Record excerpts »
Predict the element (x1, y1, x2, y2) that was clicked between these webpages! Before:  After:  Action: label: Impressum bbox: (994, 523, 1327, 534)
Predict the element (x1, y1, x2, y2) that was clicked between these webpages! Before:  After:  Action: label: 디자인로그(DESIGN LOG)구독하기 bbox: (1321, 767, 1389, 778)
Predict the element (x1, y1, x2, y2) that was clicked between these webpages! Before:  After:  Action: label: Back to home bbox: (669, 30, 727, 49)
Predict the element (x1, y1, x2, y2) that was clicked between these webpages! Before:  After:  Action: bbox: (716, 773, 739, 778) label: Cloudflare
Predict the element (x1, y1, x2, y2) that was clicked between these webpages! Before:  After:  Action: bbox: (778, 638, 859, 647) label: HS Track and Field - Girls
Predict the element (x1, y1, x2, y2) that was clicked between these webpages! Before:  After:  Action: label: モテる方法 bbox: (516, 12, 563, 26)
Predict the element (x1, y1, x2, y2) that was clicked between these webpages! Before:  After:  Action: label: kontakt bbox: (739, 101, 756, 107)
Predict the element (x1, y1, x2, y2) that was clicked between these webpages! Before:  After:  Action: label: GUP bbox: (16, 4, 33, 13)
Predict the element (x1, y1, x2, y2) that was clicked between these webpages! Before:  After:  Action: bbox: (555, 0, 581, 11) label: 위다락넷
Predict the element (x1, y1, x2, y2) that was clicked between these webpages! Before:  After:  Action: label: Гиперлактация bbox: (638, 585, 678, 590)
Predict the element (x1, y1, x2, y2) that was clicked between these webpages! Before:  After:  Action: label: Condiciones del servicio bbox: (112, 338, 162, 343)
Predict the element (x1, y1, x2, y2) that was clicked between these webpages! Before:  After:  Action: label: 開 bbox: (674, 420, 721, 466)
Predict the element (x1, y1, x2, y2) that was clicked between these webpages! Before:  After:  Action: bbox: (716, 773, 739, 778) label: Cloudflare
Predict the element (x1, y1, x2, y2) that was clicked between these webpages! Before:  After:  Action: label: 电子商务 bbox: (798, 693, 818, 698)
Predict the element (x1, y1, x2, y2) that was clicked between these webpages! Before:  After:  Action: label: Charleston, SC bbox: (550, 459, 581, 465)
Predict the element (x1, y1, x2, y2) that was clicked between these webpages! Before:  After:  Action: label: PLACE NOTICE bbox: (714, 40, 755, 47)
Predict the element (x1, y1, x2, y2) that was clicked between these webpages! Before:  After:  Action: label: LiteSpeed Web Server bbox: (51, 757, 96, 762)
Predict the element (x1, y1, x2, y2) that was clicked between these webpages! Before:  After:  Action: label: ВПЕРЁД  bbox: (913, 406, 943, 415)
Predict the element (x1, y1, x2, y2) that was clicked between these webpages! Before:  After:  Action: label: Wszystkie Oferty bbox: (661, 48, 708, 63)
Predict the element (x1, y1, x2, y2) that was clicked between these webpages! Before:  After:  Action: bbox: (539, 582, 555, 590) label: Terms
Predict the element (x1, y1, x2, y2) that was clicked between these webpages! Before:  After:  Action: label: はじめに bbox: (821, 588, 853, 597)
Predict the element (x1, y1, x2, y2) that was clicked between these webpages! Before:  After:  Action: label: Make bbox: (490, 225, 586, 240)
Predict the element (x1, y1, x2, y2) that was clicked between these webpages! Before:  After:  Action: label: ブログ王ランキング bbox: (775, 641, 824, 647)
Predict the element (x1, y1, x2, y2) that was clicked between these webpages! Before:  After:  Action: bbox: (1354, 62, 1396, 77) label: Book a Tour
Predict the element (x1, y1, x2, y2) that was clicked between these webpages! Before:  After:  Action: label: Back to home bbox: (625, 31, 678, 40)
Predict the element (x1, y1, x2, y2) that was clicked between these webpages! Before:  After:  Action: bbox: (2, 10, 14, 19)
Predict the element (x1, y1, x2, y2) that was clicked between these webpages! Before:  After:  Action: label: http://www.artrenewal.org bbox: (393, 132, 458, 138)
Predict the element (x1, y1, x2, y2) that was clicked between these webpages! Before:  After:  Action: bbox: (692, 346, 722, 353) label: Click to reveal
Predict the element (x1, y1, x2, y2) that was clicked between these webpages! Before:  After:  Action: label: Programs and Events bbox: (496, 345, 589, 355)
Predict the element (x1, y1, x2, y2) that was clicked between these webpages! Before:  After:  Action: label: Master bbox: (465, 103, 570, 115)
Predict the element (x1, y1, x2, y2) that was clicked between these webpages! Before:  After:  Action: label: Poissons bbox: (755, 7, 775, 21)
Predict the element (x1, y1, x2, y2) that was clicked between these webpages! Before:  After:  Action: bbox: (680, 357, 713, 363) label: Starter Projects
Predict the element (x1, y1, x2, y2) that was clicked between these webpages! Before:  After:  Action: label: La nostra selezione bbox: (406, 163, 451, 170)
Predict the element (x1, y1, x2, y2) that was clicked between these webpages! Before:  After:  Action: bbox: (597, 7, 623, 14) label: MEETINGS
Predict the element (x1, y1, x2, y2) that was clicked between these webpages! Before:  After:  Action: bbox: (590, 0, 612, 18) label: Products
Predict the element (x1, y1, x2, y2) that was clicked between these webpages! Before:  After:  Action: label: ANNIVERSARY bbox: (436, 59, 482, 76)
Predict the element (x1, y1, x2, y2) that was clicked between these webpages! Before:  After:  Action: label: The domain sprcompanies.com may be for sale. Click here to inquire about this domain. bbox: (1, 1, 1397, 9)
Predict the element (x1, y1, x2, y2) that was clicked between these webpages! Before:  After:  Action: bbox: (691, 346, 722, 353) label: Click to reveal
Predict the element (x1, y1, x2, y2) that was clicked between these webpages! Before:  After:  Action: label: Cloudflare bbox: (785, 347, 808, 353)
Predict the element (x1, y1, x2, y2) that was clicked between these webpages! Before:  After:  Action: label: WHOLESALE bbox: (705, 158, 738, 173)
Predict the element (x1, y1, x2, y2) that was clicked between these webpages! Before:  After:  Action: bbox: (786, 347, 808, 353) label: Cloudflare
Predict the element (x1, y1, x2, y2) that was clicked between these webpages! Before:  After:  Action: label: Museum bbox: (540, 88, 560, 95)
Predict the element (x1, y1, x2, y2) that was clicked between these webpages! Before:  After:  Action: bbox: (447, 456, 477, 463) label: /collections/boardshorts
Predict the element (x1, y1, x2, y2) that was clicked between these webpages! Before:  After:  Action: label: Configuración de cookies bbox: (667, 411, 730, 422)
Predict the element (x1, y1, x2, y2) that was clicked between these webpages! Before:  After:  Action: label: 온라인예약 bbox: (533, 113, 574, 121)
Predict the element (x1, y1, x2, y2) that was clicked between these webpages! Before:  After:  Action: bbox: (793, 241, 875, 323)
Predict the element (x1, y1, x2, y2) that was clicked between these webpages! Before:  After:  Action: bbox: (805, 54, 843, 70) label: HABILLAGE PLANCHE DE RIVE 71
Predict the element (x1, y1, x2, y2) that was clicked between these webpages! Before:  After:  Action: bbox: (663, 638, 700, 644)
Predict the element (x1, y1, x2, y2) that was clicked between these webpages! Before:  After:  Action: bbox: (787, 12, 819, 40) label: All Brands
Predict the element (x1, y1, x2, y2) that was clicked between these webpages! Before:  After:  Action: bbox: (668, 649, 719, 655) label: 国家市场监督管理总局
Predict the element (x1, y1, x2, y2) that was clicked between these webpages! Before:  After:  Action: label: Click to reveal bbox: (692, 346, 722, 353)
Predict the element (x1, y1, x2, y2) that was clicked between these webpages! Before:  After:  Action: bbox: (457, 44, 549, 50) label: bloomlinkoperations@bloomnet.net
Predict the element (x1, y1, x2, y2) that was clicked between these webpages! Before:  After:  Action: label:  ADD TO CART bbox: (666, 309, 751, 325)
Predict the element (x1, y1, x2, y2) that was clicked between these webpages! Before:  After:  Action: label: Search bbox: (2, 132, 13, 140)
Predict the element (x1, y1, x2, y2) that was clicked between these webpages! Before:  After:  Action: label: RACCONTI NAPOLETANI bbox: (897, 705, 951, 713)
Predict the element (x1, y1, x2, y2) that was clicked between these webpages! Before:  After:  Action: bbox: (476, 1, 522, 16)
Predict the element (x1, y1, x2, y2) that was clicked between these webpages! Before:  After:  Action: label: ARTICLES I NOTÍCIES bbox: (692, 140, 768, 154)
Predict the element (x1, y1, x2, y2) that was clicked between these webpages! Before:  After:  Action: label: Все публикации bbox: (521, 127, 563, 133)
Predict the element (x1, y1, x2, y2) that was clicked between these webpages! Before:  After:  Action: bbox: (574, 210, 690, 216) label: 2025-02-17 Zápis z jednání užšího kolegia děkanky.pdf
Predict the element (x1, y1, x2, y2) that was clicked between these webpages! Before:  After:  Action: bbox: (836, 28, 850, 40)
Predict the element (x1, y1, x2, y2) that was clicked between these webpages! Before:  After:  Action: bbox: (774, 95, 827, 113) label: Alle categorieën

Task instructions » Copy the entries above word for word, from the line with "(691, 346, 722, 353) label: Click to reveal" up to and including the line with "(785, 347, 808, 353)".

The reply »
Predict the element (x1, y1, x2, y2) that was clicked between these webpages! Before:  After:  Action: bbox: (691, 346, 722, 353) label: Click to reveal
Predict the element (x1, y1, x2, y2) that was clicked between these webpages! Before:  After:  Action: label: Cloudflare bbox: (785, 347, 808, 353)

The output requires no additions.